Task to carry out: The answer must be an exact printing of every record below, with the pictures omitted.

[Dataset entries]
........

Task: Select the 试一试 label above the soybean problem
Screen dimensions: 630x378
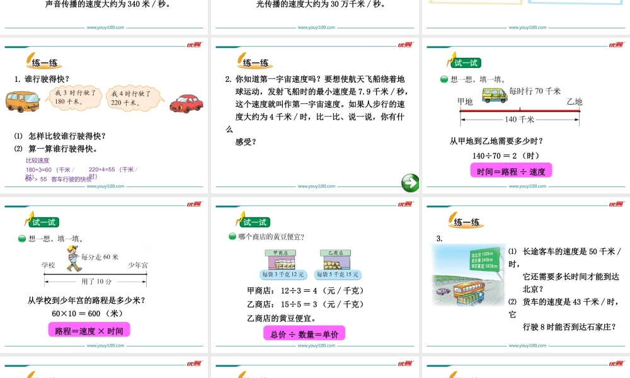Action: (255, 222)
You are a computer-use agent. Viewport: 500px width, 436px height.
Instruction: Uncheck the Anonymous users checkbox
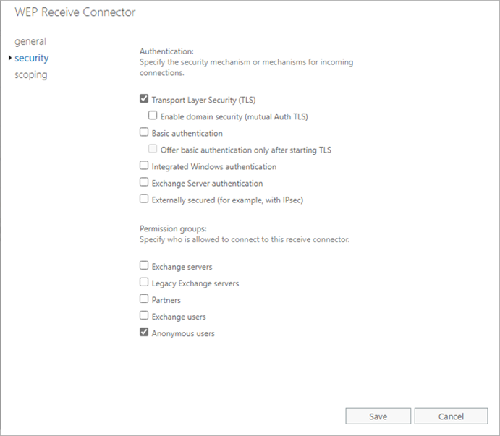144,333
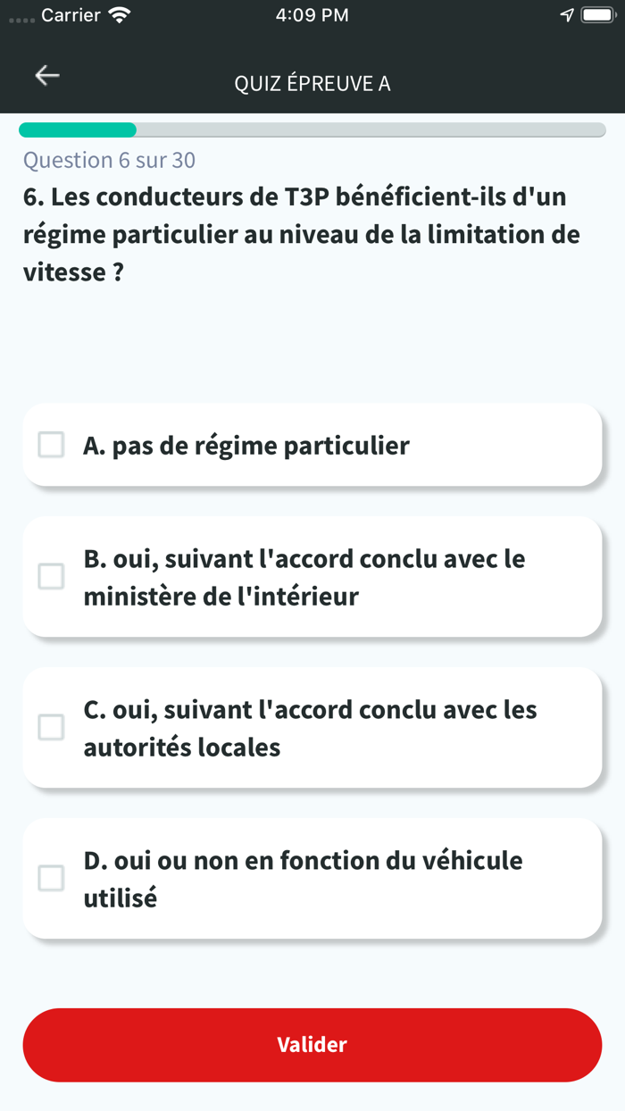Click the location arrow in status bar
This screenshot has height=1111, width=625.
[x=566, y=13]
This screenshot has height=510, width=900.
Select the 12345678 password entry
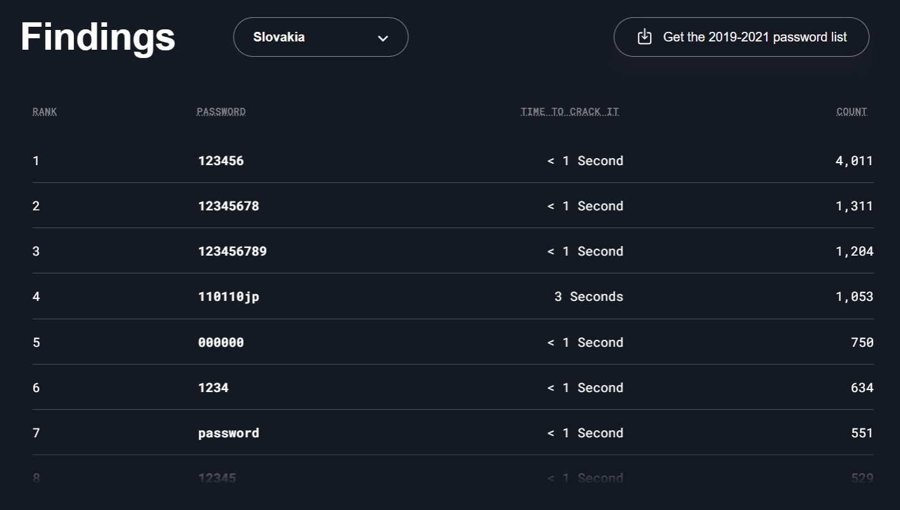click(x=228, y=206)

........

Reply:
Task: Select the 试一试 label above the soybean problem
Screen dimensions: 630x378
Action: (255, 222)
You are a computer-use agent. Viewport: 500px width, 436px height.
Instruction: Uncheck the Anonymous users checkbox
144,333
Click the location arrow in status bar
This screenshot has height=1111, width=625.
[x=566, y=13]
This screenshot has height=510, width=900.
Select the 12345678 password entry
click(x=228, y=206)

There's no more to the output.